11. A method for making a heat exchanger comprising:

conveying through an oven, an assembled heat exchanger including a plurality of multichannel tubes extending between a pair of manifolds, to permanently join the multichannel tubes to the manifolds;

hot forming the multichannel tubes and/or the manifolds in a forming station downstream of the oven at least partially utilizing heat energy transmitted to the heat exchanger in the oven;

applying a coating to the heat exchanger after hot forming; and

controlling the temperature of the heat exchanger and the coating to cure the coating and to cool the heat exchanger.

12. The method of claim 11, comprising applying a brazing material to the assembled heat exchanger prior to entry into the oven, the brazing material at least partially melting in the oven to join the multichannel tubes to the manifolds.

13. The method of claim 11, comprising transferring the heat exchanger from an oven conveyor to a forming station via a forming station conveyor.

14. The method of claim 11, wherein the heat exchanger is hot formed by a mechanical forming tool that bends the multichannel tubes and/or the manifolds around one or more forms.

15. The method of claim 11, wherein the assembled heat exchanger is generally planar and is conveyed in a generally horizontal position through the oven.

16. The method of claim 15, wherein the heat exchanger is hot formed from the generally horizontal position in which it is conveyed through the oven.

17. The method of claim 11, wherein hot forming includes forming at least one bend in the multichannel tubes and/or the manifolds.

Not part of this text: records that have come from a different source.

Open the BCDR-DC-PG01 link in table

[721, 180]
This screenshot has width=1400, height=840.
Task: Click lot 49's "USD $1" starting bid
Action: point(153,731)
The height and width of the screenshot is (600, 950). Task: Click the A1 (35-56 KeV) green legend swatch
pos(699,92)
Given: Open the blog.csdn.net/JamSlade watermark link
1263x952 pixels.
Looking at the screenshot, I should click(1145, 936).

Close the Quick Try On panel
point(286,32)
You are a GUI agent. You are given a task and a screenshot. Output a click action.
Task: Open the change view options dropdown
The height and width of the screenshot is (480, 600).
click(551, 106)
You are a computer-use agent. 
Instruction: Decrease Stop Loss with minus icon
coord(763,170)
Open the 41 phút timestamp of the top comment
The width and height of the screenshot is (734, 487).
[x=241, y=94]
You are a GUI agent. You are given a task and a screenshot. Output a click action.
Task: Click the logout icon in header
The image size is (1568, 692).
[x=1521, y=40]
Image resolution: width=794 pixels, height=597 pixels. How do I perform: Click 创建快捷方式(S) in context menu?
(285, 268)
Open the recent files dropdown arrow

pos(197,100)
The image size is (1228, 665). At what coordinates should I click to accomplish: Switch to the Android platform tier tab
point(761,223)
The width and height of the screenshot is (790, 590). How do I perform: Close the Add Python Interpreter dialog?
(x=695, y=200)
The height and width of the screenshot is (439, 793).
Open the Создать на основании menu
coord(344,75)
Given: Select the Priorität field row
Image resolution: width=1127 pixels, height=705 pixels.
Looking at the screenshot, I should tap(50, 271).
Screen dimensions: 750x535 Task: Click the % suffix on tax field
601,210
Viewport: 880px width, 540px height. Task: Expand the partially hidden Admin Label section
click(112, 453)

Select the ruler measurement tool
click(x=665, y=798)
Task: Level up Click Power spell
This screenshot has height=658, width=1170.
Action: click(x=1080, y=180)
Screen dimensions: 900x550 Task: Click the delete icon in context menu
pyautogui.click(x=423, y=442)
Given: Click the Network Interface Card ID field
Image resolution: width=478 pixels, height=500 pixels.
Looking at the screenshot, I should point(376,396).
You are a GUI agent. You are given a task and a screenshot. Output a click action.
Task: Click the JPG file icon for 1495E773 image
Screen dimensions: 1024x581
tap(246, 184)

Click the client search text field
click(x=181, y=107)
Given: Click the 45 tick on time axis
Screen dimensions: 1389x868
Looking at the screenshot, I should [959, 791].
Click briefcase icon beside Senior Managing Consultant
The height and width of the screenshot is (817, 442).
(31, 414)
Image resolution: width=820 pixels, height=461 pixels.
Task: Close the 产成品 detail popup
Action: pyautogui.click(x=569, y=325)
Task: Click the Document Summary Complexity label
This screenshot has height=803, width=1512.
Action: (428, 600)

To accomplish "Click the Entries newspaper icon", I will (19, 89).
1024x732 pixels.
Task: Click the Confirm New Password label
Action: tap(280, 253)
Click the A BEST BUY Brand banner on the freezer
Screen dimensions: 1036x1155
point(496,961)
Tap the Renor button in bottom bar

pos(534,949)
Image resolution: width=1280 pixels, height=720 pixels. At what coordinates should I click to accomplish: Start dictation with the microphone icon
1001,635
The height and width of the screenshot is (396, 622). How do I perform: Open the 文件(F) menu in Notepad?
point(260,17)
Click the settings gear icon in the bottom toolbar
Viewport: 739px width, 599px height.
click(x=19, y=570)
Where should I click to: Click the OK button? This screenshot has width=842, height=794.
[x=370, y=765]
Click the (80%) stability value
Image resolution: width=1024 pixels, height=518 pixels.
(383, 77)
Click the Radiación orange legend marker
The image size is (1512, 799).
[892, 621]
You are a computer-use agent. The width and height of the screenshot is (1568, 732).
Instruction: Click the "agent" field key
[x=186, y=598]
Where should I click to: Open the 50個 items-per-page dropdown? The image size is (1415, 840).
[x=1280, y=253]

18. A method for making a heat exchanger comprising:

conveying through an oven, an assembled heat exchanger including a plurality of multichannel tubes extending between a pair of manifolds, to permanently join the multichannel tubes to the manifolds;

applying a coating to the heat exchanger utilizing heat energy transmitted to the heat exchanger in the oven; and

controlling the temperature of the heat exchanger and the coating to cure the coating and to cool the heat exchanger.

19. The method of claim 18, wherein the heat exchanger is hot formed following exit from the oven and prior to applying the coating.

20. A system for making a heat exchanger comprising:

a heat exchanger assembling station at which a plurality of multichannel tubes are assembled between a pair of manifolds;

an oven through which the assembled heat exchanger is conveyed to permanently join the multichannel tubes to the manifolds; and

a hot forming station downstream of the oven at which the heat exchanger is formed at least partially utilizing heat energy transmitted to the heat exchanger in the oven.

21. The system of claim 20, comprising a coating station downstream of the hot forming station, the coating station applying a coating to the formed heat exchanger while the heat exchanger is hot.

22. The system of claim 21, comprising a controlled cool down zone downstream of the coating station for controlling cool down of the heat exchanger and curing of the coating.